Site location (click to enlarge)
Pine amid glowing maples
My 25th and final Wachusett Reservoir cone sampling site was a stony beach running along the southeastern shore of Greenhalge Point. By this time of year the maple trees were reaching peak autumn color, making the mile-long hike to the shore a glorious experience.
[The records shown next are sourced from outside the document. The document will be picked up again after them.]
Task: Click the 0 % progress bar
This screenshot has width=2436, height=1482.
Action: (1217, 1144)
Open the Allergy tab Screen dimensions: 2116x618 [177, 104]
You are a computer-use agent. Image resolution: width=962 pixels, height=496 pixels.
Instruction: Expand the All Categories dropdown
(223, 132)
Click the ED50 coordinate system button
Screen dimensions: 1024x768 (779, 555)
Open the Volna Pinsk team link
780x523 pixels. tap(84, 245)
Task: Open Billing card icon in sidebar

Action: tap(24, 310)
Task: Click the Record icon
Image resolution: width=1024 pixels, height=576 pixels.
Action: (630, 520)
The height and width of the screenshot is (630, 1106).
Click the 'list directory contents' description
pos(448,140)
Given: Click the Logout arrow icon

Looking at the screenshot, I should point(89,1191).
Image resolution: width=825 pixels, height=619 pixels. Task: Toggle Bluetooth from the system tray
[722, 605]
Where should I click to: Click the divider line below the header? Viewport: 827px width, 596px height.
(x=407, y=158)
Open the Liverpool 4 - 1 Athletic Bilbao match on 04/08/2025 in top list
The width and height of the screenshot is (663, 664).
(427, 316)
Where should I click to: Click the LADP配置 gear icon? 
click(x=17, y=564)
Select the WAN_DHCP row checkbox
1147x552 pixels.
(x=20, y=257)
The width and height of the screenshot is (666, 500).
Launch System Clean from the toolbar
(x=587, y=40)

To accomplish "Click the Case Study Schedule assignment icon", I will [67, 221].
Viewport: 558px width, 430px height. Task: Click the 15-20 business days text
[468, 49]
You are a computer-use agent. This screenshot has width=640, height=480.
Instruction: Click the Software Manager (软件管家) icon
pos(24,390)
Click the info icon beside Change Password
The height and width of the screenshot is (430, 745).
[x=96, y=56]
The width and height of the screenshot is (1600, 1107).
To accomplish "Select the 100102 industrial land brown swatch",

Although Greenhalge Point is a popular destination for fishers (check out the Wachusett Reservoir Fishing Addicts page on Facebook, for example), I again had the place all to myself this day.  Throughout the summer the Wachusett Reservoir had been a quiet, peaceful place where I seldom encountered others beyond the parking areas.

Sample site
Lots of open cones ready to fall
Fallen cone on the rocky shore
Eastern white pine (Pinus strobus) trees growing at the forest edge had dropped open cones on the shore below.  Tapping 50 cones I collected 10 spiders, all juveniles.  Among them was a Euryopis sp. (Theridiidae).  Although I had collected two other juvenile Euryopis sp. from cones back in late July, there doesn't appear to be any species of Euryopis that is a reliable denizen of fallen cones in central Massachusetts like E. formosa is in eastern Washington state.

I didn't sift any litter at this site since I found almost none associated with the cones that I sampled.  And while the content of this final cone sample wasn't particularly exciting, it was gratifying to know that it contributed to the overall picture of spiders in fallen pine cones at Wachusett Reservoir. Over the course of my Wachusett Reservoir survey I tapped 338 spiders from 1,389 fallen P. strobus cones and sifted 331 spiders from about 115 liters of associated litter. Although many specimens still await complete identification, I collected about 30 morphospecies from fallen cones at Wachusett Reservoir.